▸ **WHAT TO DO**
Give back every entry exactly; drop the pictures.

+-------+

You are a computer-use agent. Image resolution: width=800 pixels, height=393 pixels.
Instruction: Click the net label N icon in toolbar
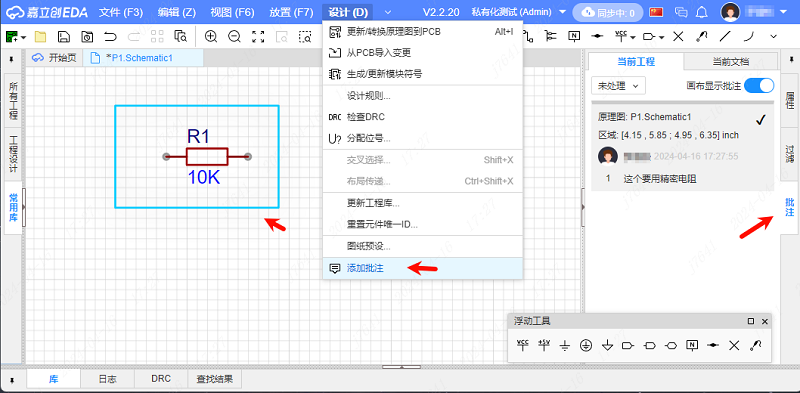click(x=574, y=36)
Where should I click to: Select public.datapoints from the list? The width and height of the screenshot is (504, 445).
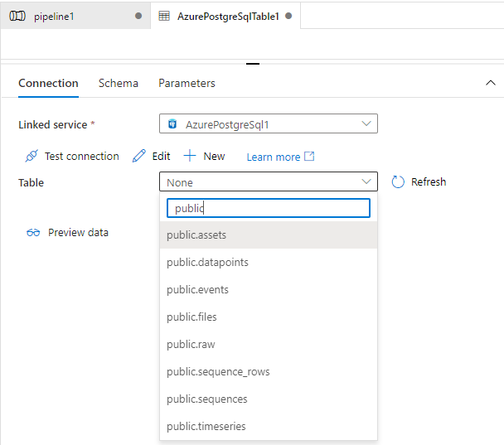pyautogui.click(x=269, y=262)
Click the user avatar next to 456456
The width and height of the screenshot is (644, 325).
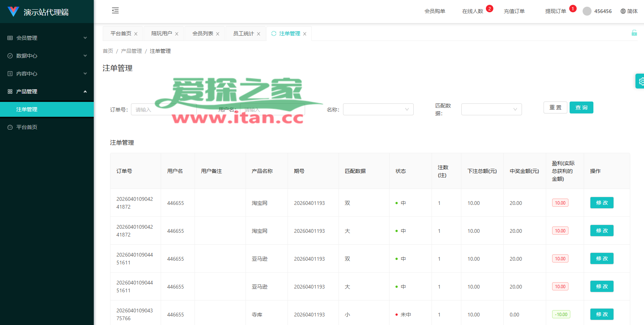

+-------+

▸ **TASK RESULT**
You are a computer-use agent. Image resolution: width=800 pixels, height=393 pixels.
Instruction: Click the net label N icon in toolbar
click(x=574, y=36)
Where should I click to: Select public.datapoints from the list? The width and height of the screenshot is (504, 445).
pyautogui.click(x=269, y=262)
Click the user avatar next to 456456
The width and height of the screenshot is (644, 325).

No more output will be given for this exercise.